The National Weather Service’s forecast for the April 13-17 period calls for below-normal temperatures across most of the northern third of the U.S. and extending into Northern California at the western end. The agency looks for above-normal readings in the southern tier of states but also extending into central Wyoming in the Rockies area.

Despite Oklahoma highs due to reach either side of 90 Saturday, a Midcontinent producer said he was unable to find any significant buying for power generation needs. “We’re having a hard time getting rid of our gas” these days, he said. Another factor was Enogex having maintenance issues, which restricted his company’s ability to move gas on Midcontinent Express Pipeline to more lucrative Gulf Coast markets. Basically the market is “waiting for [more] heat,” he said, because he didn’t see anything else to rally prices in the near term.

Another Midcontinent producer was in agreement about the lack of air conditioning-related demand. He said his company regularly sells summer supply to Oklahoma Gas & Electric but essentially was told “not interested, yet” when it tried to peddle some daily gas to the utility Thursday. He saw little chance for a substantive cash market rally in the next few weeks and said spot prices will probably stay below first-of-month indexes for the rest of April.

Keep an eye on the Producing Region’s storage injections over the next few weeks, the producer advised. “That should tell us how much oversupplied we are.”

Even in Florida, where highs have started reaching the upper 80s, a utility buyer replied “not yet” when asked about increased cooling load. He said his company’s weekend load was light but might pick up this week when temperatures were predicted to get even hotter.
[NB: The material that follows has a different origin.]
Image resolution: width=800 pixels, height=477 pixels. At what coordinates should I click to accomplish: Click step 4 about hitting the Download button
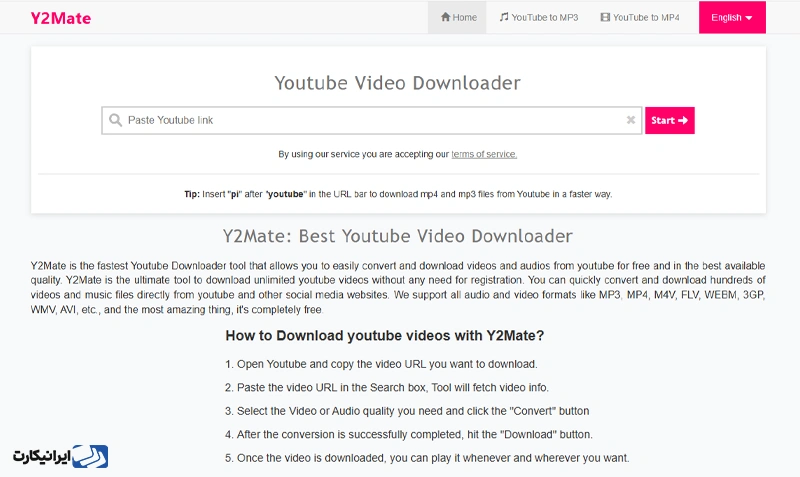(408, 434)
The utility has been seeing little basis spread among Florida Gas Transmission’s three production-area zones, he said, so it has been buying spot gas mostly in Zone 3 so far this month, which tends to help get around a maintenance constraint at the pipeline’s Station 8.

After a couple of recent increases, the number of gas-directed drilling rigs fell by two to 889 in the week ending April 8, according to the Baker Hughes Rotary Rig Count. One rig each was deactivated onshore and in the Gulf of Mexico, Baker Hughes said. Its latest tally was up 1% from a month ago but 7% lower than the year-earlier level.